• Work instruction
Every entry below must be retyped exactly, and the pictures must be left out.

• Data records
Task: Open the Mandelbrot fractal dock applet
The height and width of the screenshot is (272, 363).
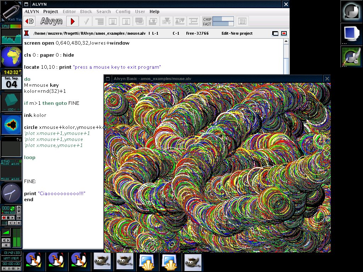Action: [x=11, y=125]
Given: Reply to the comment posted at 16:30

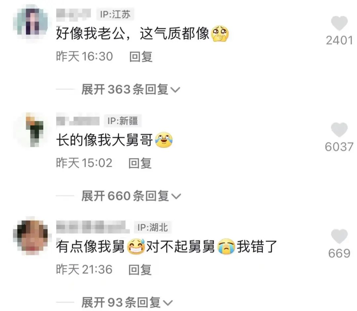Looking at the screenshot, I should tap(141, 56).
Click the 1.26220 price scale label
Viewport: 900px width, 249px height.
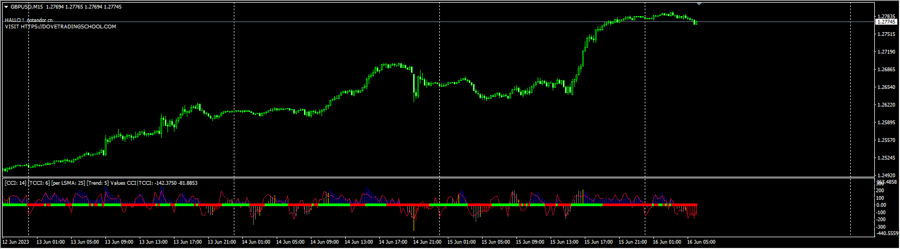[886, 105]
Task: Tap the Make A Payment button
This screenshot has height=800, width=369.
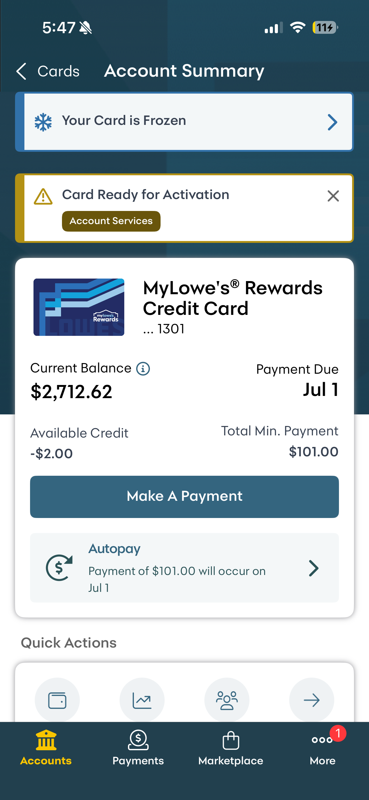Action: click(184, 497)
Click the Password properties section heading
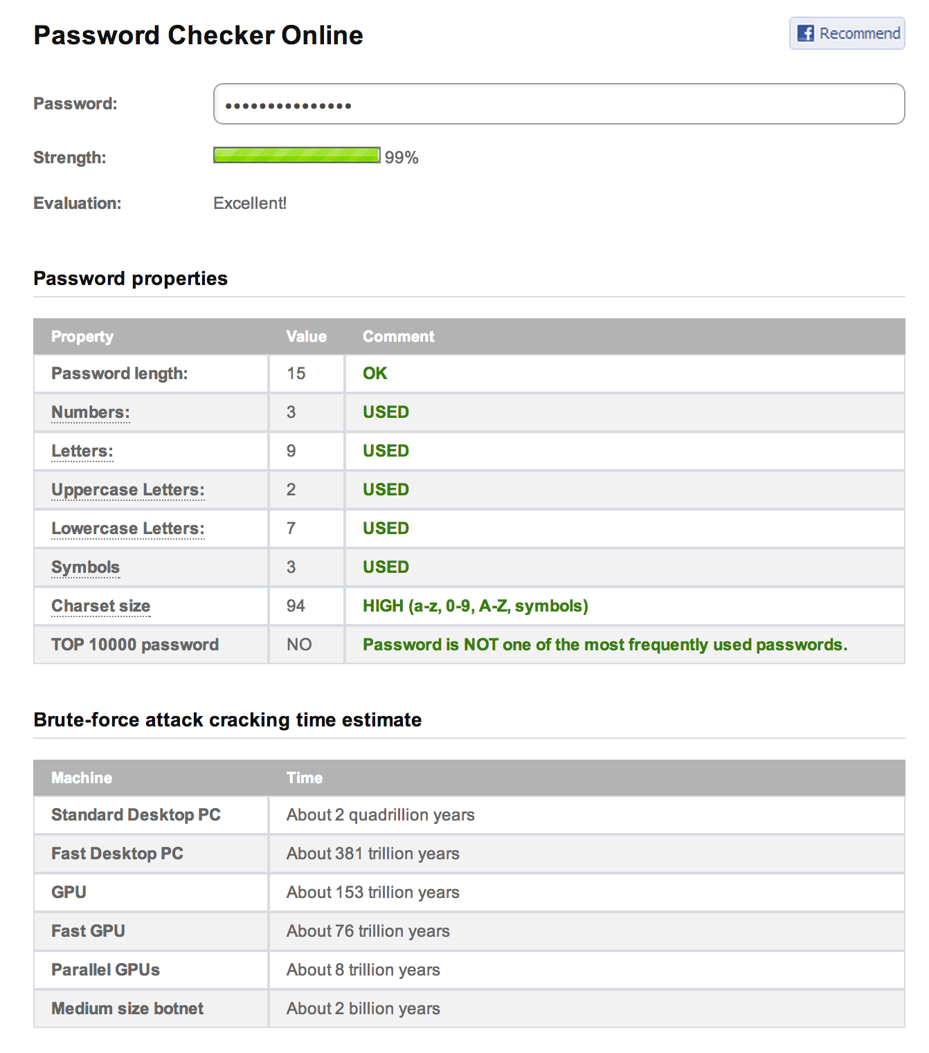Image resolution: width=929 pixels, height=1053 pixels. (130, 279)
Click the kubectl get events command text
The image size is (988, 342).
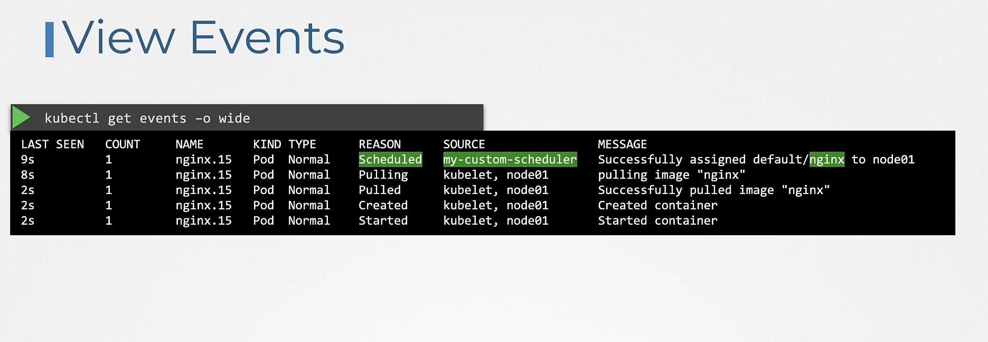click(x=147, y=118)
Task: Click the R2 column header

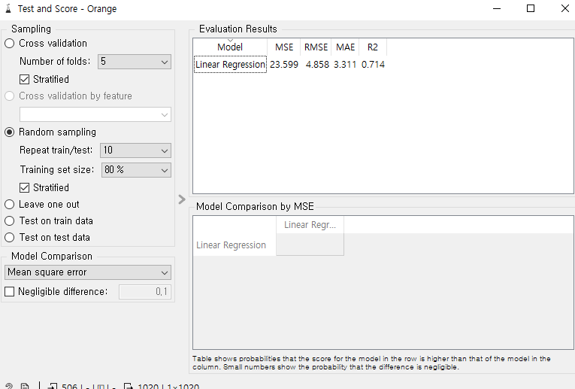Action: [x=372, y=47]
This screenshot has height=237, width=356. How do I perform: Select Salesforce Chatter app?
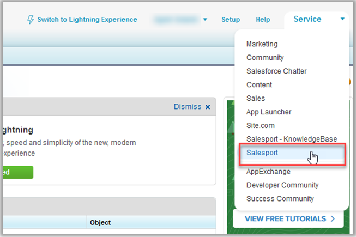pyautogui.click(x=276, y=71)
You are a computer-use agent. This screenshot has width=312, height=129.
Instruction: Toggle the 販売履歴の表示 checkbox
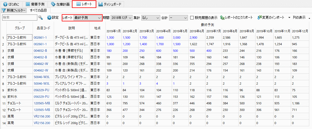pyautogui.click(x=192, y=18)
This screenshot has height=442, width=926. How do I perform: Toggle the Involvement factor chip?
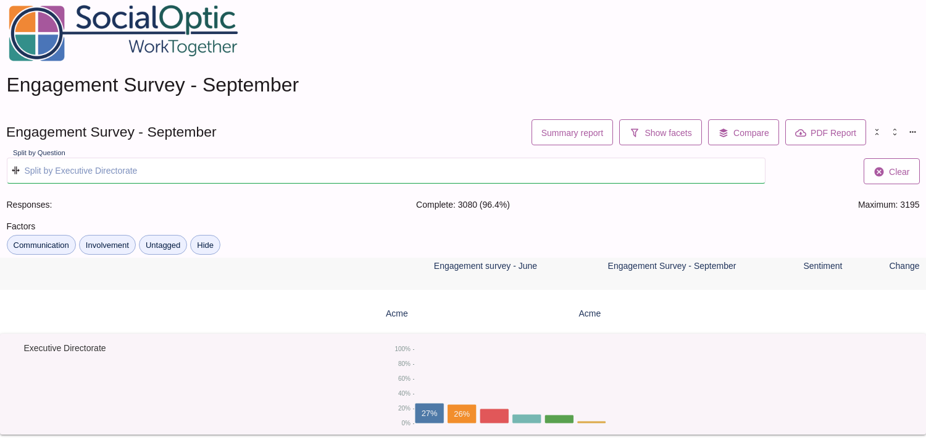[x=107, y=245]
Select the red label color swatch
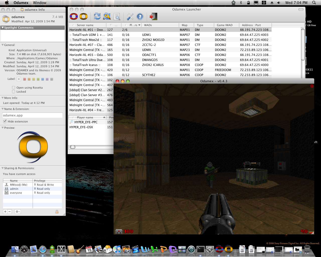 [25, 79]
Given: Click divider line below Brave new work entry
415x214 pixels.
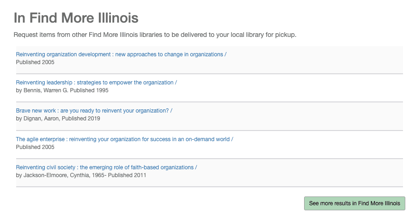Looking at the screenshot, I should (x=209, y=130).
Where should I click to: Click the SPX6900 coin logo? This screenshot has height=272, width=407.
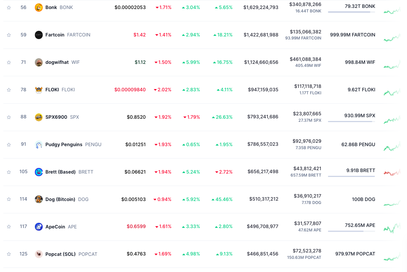[39, 117]
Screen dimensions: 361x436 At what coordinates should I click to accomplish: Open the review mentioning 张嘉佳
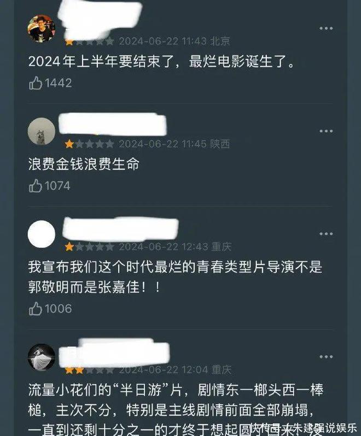(175, 276)
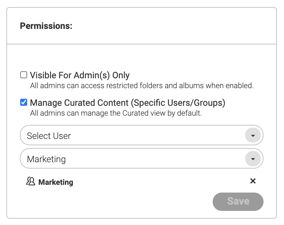Open the Marketing group dropdown
Image resolution: width=284 pixels, height=225 pixels.
141,159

• Exercise result
Task: Open the Mandelbrot fractal dock applet
The height and width of the screenshot is (272, 363).
Action: [x=11, y=125]
Given: Reply to the comment posted at 16:30

Looking at the screenshot, I should tap(141, 56).
Click the 1.26220 price scale label
Viewport: 900px width, 249px height.
[886, 105]
Task: Tap the Make A Payment button
This screenshot has height=800, width=369.
Action: click(184, 497)
Click the Password properties section heading
Image resolution: width=929 pixels, height=1053 pixels. (130, 279)
Click the kubectl get events command text
The image size is (988, 342).
click(x=147, y=118)
Task: Click the R2 column header

Action: [x=372, y=47]
This screenshot has height=237, width=356. How do I perform: Select Salesforce Chatter app?
pyautogui.click(x=276, y=71)
You are a computer-use agent. This screenshot has width=312, height=129.
Instruction: Toggle the 販売履歴の表示 checkbox
pyautogui.click(x=192, y=18)
This screenshot has height=442, width=926. How do I perform: Toggle the Involvement factor chip?
[x=107, y=245]
Select the red label color swatch
 [25, 79]
Given: Click divider line below Brave new work entry
415x214 pixels.
Looking at the screenshot, I should (x=209, y=130).
Where should I click to: Click the SPX6900 coin logo? This screenshot has height=272, width=407.
[39, 117]
Screen dimensions: 361x436 At what coordinates should I click to accomplish: Open the review mentioning 张嘉佳
(175, 276)
Open the Marketing group dropdown
Image resolution: width=284 pixels, height=225 pixels.
141,159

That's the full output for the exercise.